锋面气旋生消演变过程 图片来源:《大英百科全书》

皮叶克尼斯父子,左图为威廉·皮叶克尼斯(Vilhelm Bjerknes:1862.3.14-1951.4.9),现代天气预报创始人,著名气象学家,挪威学派创始人;右图为雅各布·皮耶克尼斯(Jacob Bjerknes,1897.11.2-1975.7.7),挪威裔美国气象学家,威廉·皮耶克尼斯长子,气象学挪威学派主要成员,提出气旋生命史和锋面模型,是大气遥感相关理论的创立者。
大气长波理论是以美国著名气象学家罗斯贝(Carl Rossby)为首的芝加哥学派在第二次世界大战期间提出的。罗斯贝指出,在高空的急流之上叠加有大尺度的波动过程,这些波动自西向东移动并演化。该理论解释了天气系统为何会移动和发展。

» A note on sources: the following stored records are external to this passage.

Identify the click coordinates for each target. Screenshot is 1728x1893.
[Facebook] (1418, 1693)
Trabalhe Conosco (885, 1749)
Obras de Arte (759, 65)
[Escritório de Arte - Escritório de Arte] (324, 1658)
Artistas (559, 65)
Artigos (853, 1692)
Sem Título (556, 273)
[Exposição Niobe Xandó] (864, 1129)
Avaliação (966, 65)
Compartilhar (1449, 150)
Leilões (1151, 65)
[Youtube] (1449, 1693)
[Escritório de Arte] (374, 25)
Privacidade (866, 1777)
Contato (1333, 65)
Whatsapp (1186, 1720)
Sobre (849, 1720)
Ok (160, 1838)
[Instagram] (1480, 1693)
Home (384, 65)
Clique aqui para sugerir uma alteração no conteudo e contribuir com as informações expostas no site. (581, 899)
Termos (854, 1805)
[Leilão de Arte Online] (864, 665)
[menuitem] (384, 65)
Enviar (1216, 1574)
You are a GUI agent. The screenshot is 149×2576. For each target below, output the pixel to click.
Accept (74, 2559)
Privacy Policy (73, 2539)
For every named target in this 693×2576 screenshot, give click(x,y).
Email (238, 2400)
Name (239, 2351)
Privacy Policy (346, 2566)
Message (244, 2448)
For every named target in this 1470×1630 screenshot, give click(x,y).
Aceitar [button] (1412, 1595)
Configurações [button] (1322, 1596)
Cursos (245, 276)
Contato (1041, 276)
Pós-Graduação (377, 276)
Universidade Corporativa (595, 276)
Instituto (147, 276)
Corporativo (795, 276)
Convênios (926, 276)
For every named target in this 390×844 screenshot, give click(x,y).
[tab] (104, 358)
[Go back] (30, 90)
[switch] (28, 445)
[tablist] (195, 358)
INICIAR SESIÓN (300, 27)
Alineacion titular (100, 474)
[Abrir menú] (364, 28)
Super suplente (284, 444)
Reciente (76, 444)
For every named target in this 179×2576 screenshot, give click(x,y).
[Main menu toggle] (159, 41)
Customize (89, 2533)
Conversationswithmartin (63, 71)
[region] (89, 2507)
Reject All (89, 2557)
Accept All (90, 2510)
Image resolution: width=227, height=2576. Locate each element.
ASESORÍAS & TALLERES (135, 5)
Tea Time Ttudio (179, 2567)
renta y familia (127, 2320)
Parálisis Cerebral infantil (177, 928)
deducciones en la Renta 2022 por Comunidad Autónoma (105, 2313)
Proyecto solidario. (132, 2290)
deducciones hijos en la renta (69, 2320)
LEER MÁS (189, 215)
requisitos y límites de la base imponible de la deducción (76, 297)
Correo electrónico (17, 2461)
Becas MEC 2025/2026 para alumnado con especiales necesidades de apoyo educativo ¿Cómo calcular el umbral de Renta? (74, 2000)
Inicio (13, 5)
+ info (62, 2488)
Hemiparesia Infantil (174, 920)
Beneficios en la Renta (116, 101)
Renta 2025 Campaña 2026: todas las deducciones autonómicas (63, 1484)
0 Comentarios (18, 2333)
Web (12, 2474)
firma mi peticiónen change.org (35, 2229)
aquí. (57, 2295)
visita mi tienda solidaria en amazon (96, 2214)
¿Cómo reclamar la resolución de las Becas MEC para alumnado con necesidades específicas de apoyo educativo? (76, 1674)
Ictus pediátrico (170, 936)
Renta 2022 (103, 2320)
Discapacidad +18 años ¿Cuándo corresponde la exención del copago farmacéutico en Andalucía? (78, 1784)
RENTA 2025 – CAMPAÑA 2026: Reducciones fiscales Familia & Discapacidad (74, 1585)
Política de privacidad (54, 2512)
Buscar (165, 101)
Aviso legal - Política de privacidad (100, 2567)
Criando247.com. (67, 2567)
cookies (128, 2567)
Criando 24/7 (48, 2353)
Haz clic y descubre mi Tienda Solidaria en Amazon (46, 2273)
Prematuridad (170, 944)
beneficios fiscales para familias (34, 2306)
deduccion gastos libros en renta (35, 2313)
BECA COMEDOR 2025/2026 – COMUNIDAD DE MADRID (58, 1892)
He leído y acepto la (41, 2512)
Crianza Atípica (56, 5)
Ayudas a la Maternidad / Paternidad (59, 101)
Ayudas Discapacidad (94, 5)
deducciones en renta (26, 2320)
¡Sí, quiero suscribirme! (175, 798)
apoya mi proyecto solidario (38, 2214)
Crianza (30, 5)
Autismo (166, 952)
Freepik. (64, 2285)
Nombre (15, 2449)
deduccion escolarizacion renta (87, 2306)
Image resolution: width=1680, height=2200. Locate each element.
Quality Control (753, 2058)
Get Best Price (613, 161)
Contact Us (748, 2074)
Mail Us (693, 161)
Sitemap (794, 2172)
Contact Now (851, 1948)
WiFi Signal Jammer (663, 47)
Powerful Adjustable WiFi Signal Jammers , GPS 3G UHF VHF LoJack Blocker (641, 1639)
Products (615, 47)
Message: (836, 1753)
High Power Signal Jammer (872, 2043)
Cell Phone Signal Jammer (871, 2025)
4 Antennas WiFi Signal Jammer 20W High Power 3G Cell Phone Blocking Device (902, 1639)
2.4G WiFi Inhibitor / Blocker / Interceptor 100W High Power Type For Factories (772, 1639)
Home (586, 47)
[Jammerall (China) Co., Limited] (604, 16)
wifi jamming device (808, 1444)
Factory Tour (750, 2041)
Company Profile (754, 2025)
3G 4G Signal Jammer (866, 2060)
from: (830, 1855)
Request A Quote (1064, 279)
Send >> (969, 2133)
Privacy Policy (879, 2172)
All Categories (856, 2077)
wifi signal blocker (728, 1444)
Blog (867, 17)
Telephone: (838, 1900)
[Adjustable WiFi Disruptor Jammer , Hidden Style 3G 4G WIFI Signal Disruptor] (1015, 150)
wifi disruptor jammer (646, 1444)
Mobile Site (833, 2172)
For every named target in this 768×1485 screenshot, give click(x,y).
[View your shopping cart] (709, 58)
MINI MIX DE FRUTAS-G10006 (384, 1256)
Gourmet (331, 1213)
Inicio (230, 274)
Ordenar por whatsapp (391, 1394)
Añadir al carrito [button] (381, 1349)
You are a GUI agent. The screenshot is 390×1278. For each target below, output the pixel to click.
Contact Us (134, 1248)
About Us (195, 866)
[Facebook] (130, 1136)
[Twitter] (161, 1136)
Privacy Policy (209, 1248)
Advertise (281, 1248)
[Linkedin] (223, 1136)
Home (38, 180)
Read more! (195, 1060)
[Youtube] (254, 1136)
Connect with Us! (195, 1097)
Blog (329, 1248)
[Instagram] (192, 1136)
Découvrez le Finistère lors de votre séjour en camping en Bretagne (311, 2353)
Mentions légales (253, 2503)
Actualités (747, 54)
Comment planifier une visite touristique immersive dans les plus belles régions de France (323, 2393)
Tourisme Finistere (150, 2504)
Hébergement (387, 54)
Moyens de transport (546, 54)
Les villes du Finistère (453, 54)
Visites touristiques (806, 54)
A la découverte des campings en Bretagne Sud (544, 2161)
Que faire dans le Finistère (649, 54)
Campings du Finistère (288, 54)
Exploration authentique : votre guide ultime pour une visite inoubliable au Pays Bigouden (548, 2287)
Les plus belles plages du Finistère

对急流的认识,让我们可以更准确地做出天气预报。

北半球罗斯贝波演变过程 图片来源:《大英百科全书》

卡尔·古斯塔夫·罗斯贝(Carl-Gustaf Rossby,1898.12.28–1957.8.19),瑞典裔美国气象学家,现代气象学与大气动力学奠基人,1956年登上《时代》周刊封面
在诺曼底登陆时,全球先进的气象中心已经了解天气变化的动力学,最优秀的预报员们已经结合最新的高空天气图来判断天气系统的发展。所以,在这部影片中,当首席气象学家到达现场后,第一件事就是询问:“有没有高空数据?”
概念二 飓风(hurricane):艾森豪威尔说错了吗?
影片中有一个经典冲突,艾森豪威尔怒吼“这是飓风”,并质疑为什么要在这样的“飓风”天气里行动,首席气象学家斯塔格想纠正,然而在艾森豪威尔咄咄逼人的威压之下,最终却选择沉默,放弃了关于是不是飓风的技术问题讨论。
为什么他沉默了?这与飓风的定义有关。
在北大西洋和北美地区所说的飓风,在我们这里(西太平洋地区)称为台风。所以,这是同一个现象在不同地区的不同名称。就像土豆和马铃薯,说的是同一种东西。
飓风和台风的学术上的标准名称是热带气旋(tropical cyclone),从这个名称就能看出来,台风和飓风,指的是从热带地区发展起来的、呈气旋状的低压系统。对于英国和诺曼底所在的中纬度地区而言,虽然影响该区域的风特别大,达到了飓风的级别,但具体的天气过程是“中纬度气旋”(也称“温带气旋”)过程,从名称也能看出,这个系统发生发展在中纬度地区(温带),和热带气旋有本质区别。从这个意义上看,艾森豪威尔是错的。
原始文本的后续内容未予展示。